Des muses il y en a énormément, et je suis toujours en quête de ces muses. En ce moment je suis dans les poétesses, parce que j’adore la poésie, et que je regrette amèrement de n’en avoir jamais étudiée… En tant que Lyonnaise on aurait au moins pu me faire lire Louise Labé, qui est de Lyon. Depuis 2014, je suis dans cette envie de partager ces noms, car il se peut que sinon on ne les croisent jamais…

© Diglee, Mes égéries

Mow : Venant du monde de l’édition, sans avoir fait de bac L, je t’affirme que je n’ai jamais trop croisé ces noms… Ils ne sont pas mis en avant, même en fac de lettres je n’ai étudié que peu d’autrices…

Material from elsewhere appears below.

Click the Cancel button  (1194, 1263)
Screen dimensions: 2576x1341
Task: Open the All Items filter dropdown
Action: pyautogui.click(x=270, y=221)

Diglee : Moi de toute ma scolarité je n’ai lu que trois femmes… Il y a un problème, l’Éducation Nationale n’a jamais mis aucune femme au bac de terminale… C’est aberrant ! Surtout que ce n’était pas que des classiques, il y a eu des contemporains, des auteurs qui sont encore en vie. Le festival d’Angoulême n’a jamais décerné son grand prix à une femme et on nous dit « oui mais en même temps aucune femme n’a la carrière pour », et bien si, si et ils ont nommés parfois des hommes qui avaient une carrière moins longue que certaines femmes… Et je ne te parle pas des commentaires que j’ai pu lire sous l’article que j’avais fait à ce sujet qui disait « c’est qu’il n’y en a aucune qui le mérite » ah bah oui c’est vrai… Il n’y a que les hommes qui sont talentueux… Tous les prix de prestige, les pléiades etc. les femmes ont énormément de mal à franchir ce cap et comme par hasard qui donne ces prix ? Ce sont souvent des hommes… On ne peut pas pensé que ce n’est qu’un état de fait, le prestige n’appartient pas qu’aux hommes.

En ce moment, je passe des nuits et des nuits à chercher sur le net des poétesses, ce n’est pas facile mais il y en a énormément… Et pourtant quand je tombe sur elles il est dit qu’elles ont eu un succès fou, qu’elles étaient reconnues de leur temps. Qu’est ce qui s’est passé ? Où sont-elles ? Et les femmes peintres c’est encore pire, qui peut citer une femme peintre ? A la limite on en cite une mais qui peut en citer 10 ? Moi je ne peux pas pour l’instant… Alors que quand on commence à chercher elles sont là… Le problème c’est que l’histoire les effacent trop rapidement.

Mow : Tout à fait d’accord. Si tu devais choisir un mot, un conseil à transmettre à nos lectrices et lecteurs lequel ce serait ?

Diglee : Bienveillance. Soyez plus tolérant avec les gens qui ne font pas forcément les mêmes choix que vous.